Mientras Occidente estaba en su festín de opulentos despreocupados, el resto del mundo sufría las guerras, las pandemias y la miseria. El relativismo ha dado cobertura a este desenfreno de consumismo y de inconsciencia. Es curioso que muchos de los más acérrimos defensores del relativismo son casi siempre personas instaladas en el bienestar. De hecho es una ideología burguesa, los pobres no se la pueden permitir.  Y es que no hay nada tan contundente como la miseria, el miedo, o la enfermedad, como para desvelar las mentiras del individualismo. No es verdad que la vida es más feliz cuando te autorrealizas solo tú. No es verdad que ser dichoso es realizar tus deseos, porque hay deseos compartidos mucho más interesantes que los tuyos. No es verdad que el dolor arruina la vida: millones de madres lo demuestran cada día.
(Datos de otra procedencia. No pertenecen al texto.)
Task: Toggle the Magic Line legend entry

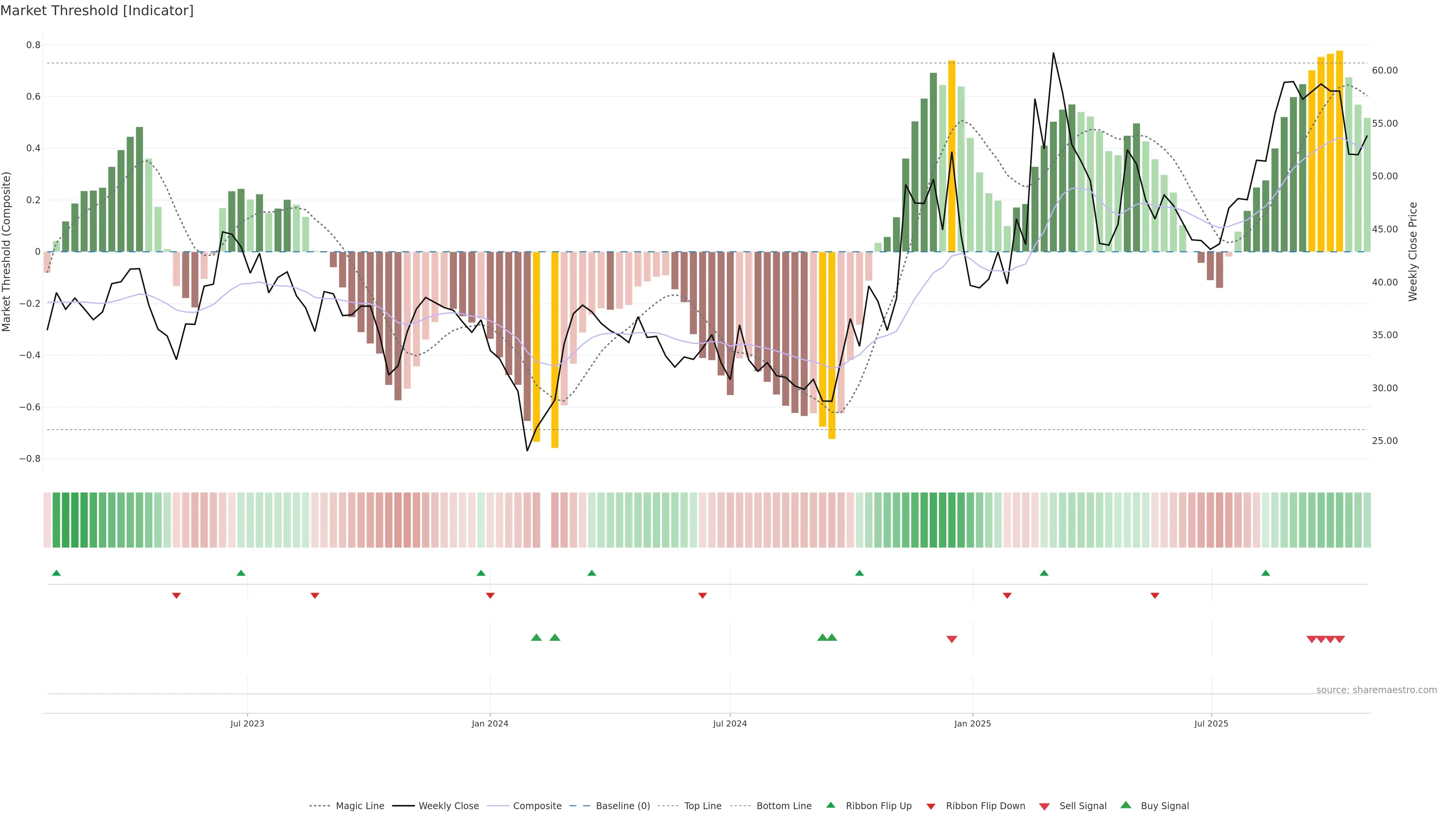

Por todo esto, se hace necesario una nueva forma de conciencia. Un pensamiento basado, hasta dónde se pueda, en certezas y consensos. Un pensamiento colectivo que respete al individuo y sus anhelos, pero que lo abra también a las necesidades de los demás y a un proyecto colectivo. No sé si de esta pandemia saldremos mejores.  Lo que sí sé es que deberíamos salir aprendidos. Igual que hay ideas que matan, hay ideas que salvan. El Papa Fancisco nos recomienda tres.

  1. Reinventar la fraternidad, pero no como una utopía, en la que nada es aceptable hasta que no consigamos ser todos iguales. Se trata más bien de una nueva forma de relacionarse. Si algo nos ha enseñado la pandemia es que somos vulnerables. Quizá debamos aprender a relacionarnos de fragilidad a fragilidad, de herida a herida, de modo que lo único exigible del otro es la compasión. El buen Papa lo llama la cultura del cuidado:  hacerse cargo del otro y de la naturaleza.
  2. Reflexionar sobre nuestro estilo de vida consumista. En la pandemia hemos vivido con mucho menos y no ha pasado nada. Consumir no es imprescindible. Pero no basta ser más austeros, hay que ser también más solidarios.
  3. Activar la contemplación. Escuchar la naturaleza y el misterio de la vida. Parar el activismo desenfrenado que persigue una zanahoria imaginaria que nunca alcanzará. Quizá, contemplando, volvamos a descubrir a un Dios que, lejos de abandonarnos, nos ha estado esperando, pero no en el espectáculo mediático donde solemos buscar todo, sino en el silencio sufriente de una cruz.

No sé si de esta pandemia saldremos mejores. Creo que, al menos, deberíamos salir avisados: el relativismo es un arma destrucción masiva e inconsciente y solo se para con humildad, introspección y fraternidad.

  1. Francisco Javier Luengo Mesonero, scj.